*Dataset records*

• • • • •

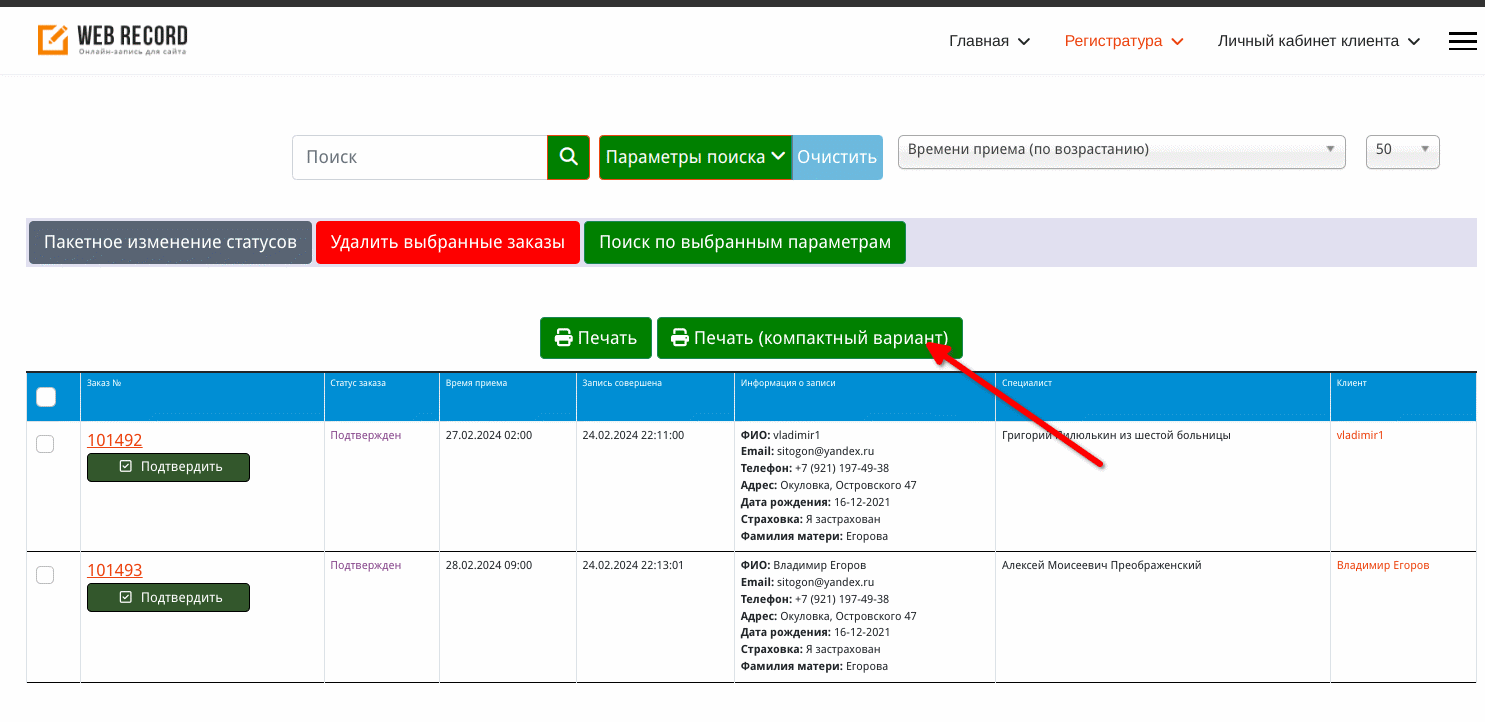Expand the Параметры поиска dropdown
Screen dimensions: 1485x722
695,157
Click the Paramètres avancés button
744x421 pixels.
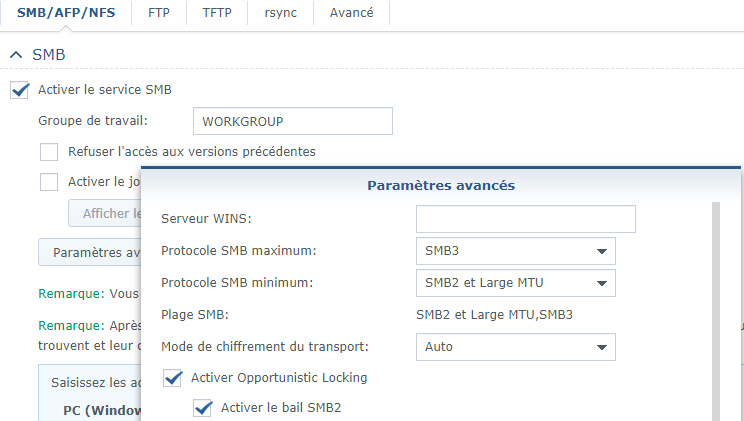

• • • • •

*Task to carry out*
Working from the line with "Click the Paramètres avancés button" down through the last line of the records, give every line again exactly, but no pictures.

*Finished exercise*
Click the Paramètres avancés button
744x421 pixels.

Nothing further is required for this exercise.